WHAT IS EXPECTED
Give again only what runs from the line with "The image size" to the final line of the entries below, exactly as written and without pictures.

DATA RECORDS
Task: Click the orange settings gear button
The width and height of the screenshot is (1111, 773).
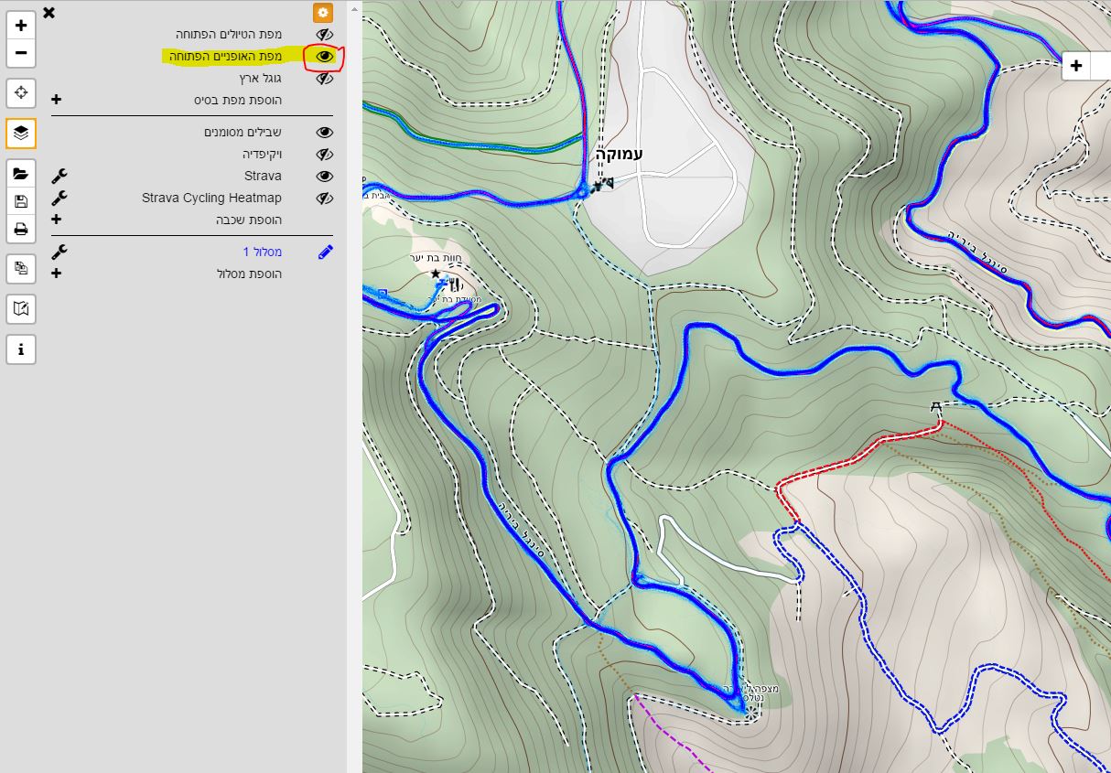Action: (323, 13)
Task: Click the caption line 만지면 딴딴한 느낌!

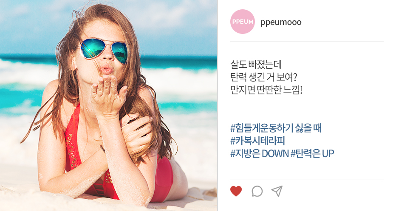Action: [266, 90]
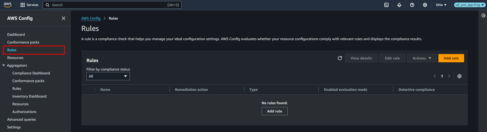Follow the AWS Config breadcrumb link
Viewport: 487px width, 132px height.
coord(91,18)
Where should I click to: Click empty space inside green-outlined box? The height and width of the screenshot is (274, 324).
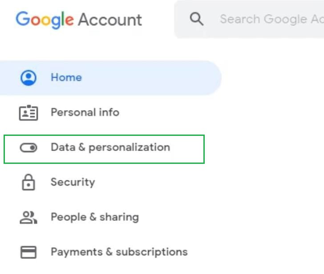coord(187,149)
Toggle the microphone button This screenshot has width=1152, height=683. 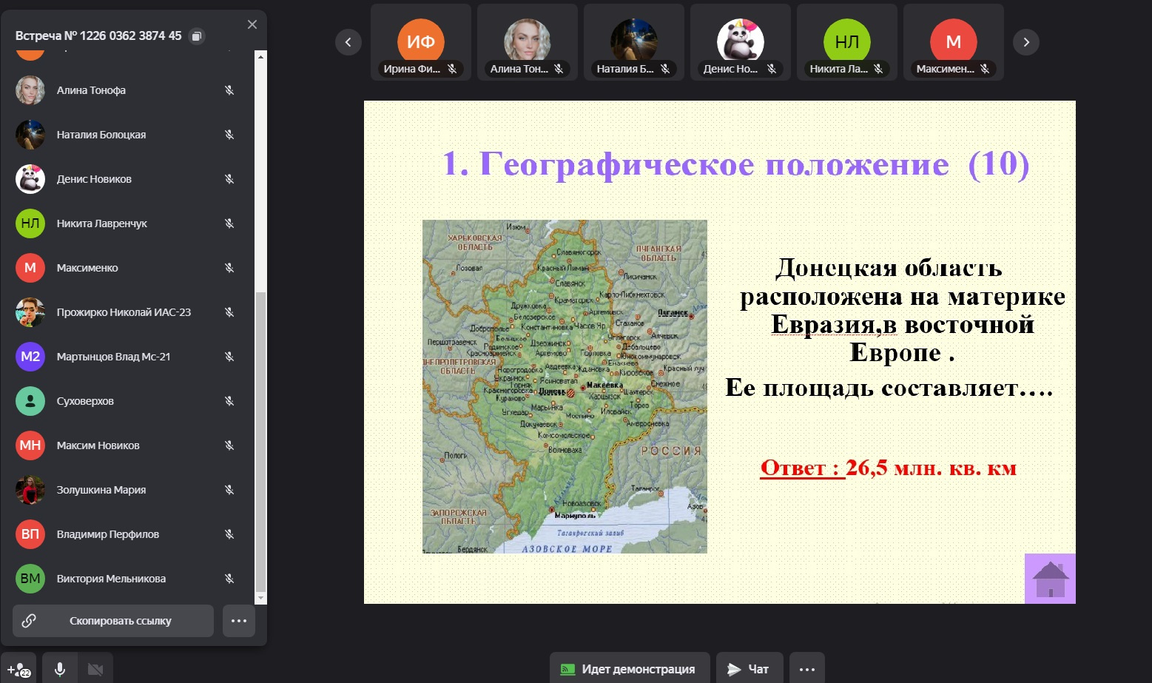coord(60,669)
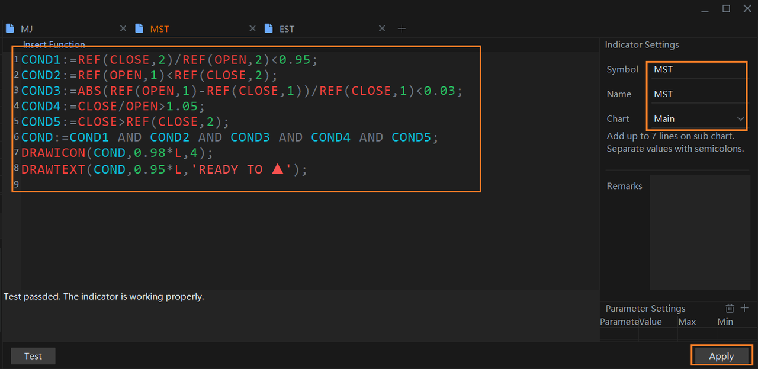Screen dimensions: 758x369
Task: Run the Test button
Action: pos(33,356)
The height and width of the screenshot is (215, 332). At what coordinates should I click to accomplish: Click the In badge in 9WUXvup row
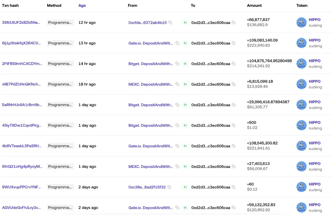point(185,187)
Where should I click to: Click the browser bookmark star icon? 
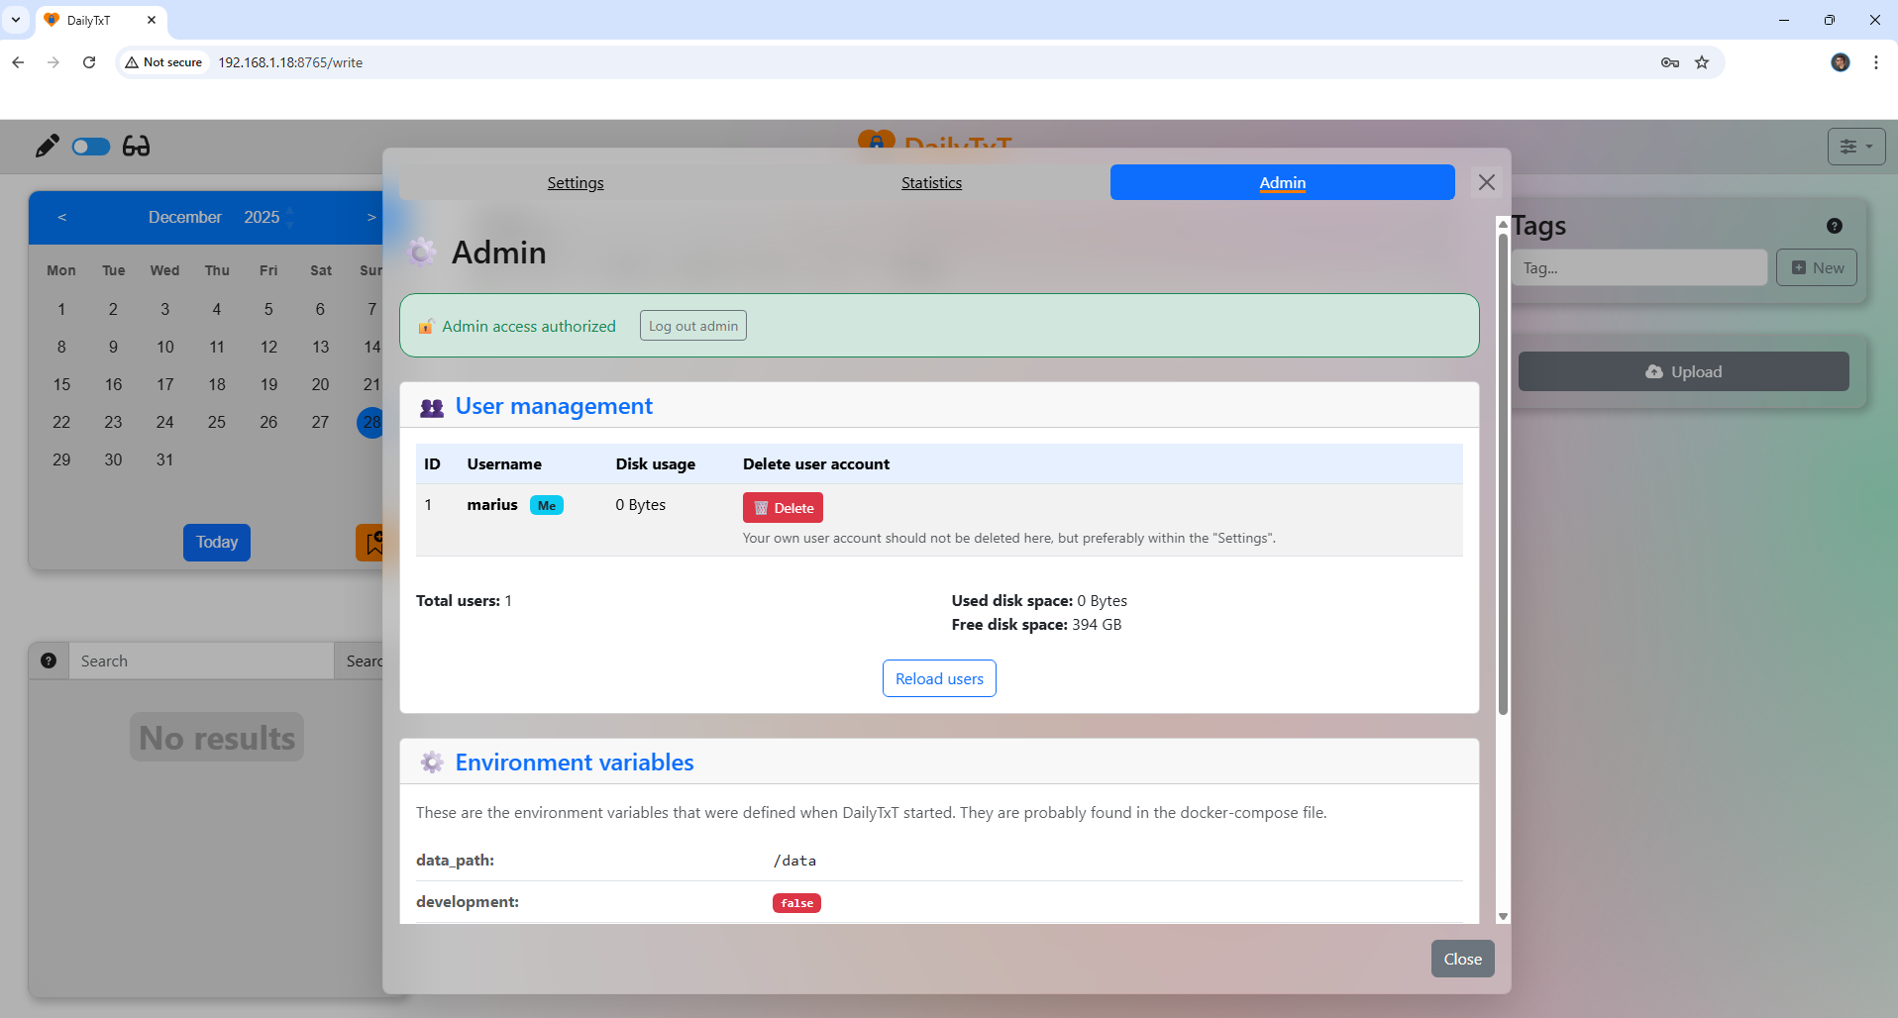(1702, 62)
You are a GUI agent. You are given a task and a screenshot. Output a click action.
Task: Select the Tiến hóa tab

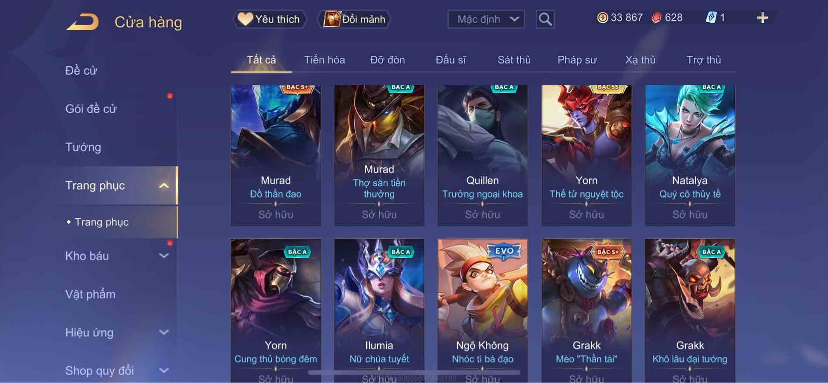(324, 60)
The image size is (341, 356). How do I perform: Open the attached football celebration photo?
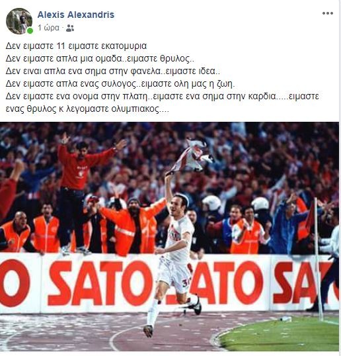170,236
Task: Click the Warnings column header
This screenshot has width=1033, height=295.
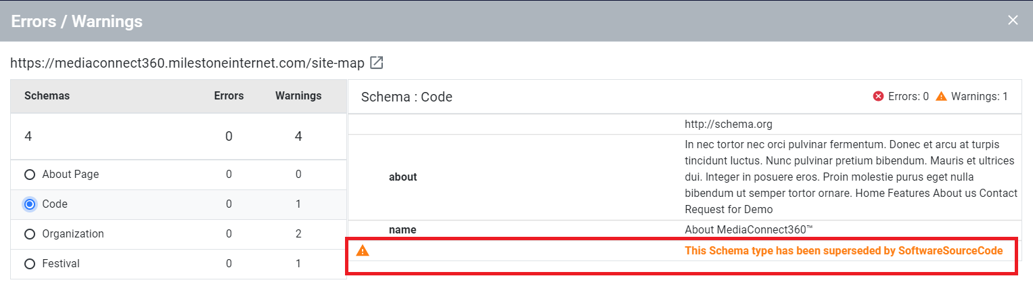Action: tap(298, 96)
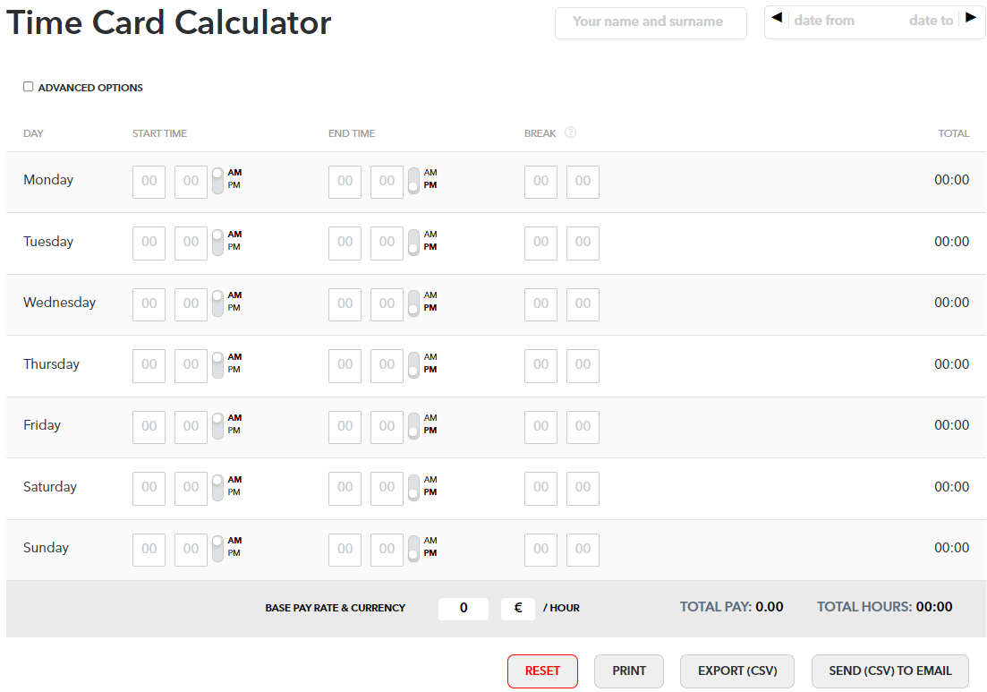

RESPONSE TO THE TASK
The image size is (341, 356). How do I perform: Open the attached football celebration photo?
170,236
Task: Click the Warnings column header
This screenshot has width=1033, height=295.
Action: tap(298, 96)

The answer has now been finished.